The plan is part of Numico's strategy to specialise in high-end infant nutrition products, moving out of the dietary supplements and health foods area. It has sold off a number of smaller European operations over recent months, and this week announced the sale of its throatcare brands Pulmoll and Diele and their production facilities to German speciality food firm Zertus.
Jan Bennink, CEO of Numico, said reducing costs in the baby food manufacturing unit was the final stage of a five-part programme to transform Numico into a high-margin nutrition player. The Dutch company is currently the leading infant nutrition maker in Europe, although sales from this unit (€1.06 billion) contributed less revenue than its US supplement business GNC in 2002.
"This strategic plan provides a foundation of focus and resources which will enable the baby food division to lead in innovation, expand into selected developing markets and be the most cost-efficient supplier," he said.
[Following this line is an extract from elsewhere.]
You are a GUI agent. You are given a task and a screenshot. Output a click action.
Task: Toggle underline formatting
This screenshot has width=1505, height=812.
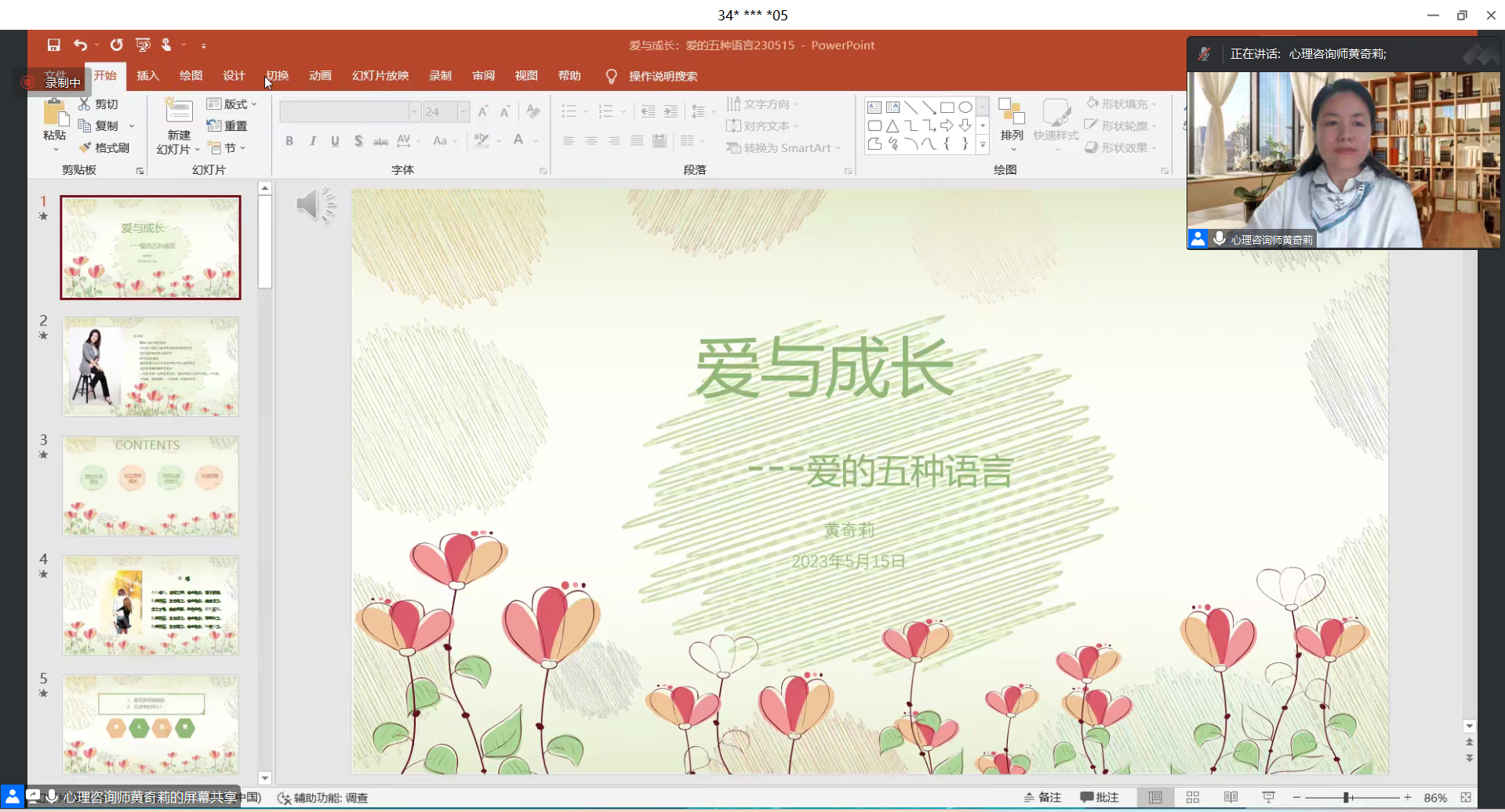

The proposed plan leads to a loss of 750 jobs in seven redundant factories with the creation of 225 jobs in the remaining nine plants. The firm employed around 24,000 people during 2002.
The core activities in Numico's new strategy also include Clinical Nutrition and GNC, its US-based supplements business, although press reports last month suggested that the company was interested in receiving informal bids for GNC.
Pulmoll and Diele had €14 million in sales and a positive contribution to EBITA in 2002. The transaction will be completed on 7 July 2003, subject to customary regulatory approvals.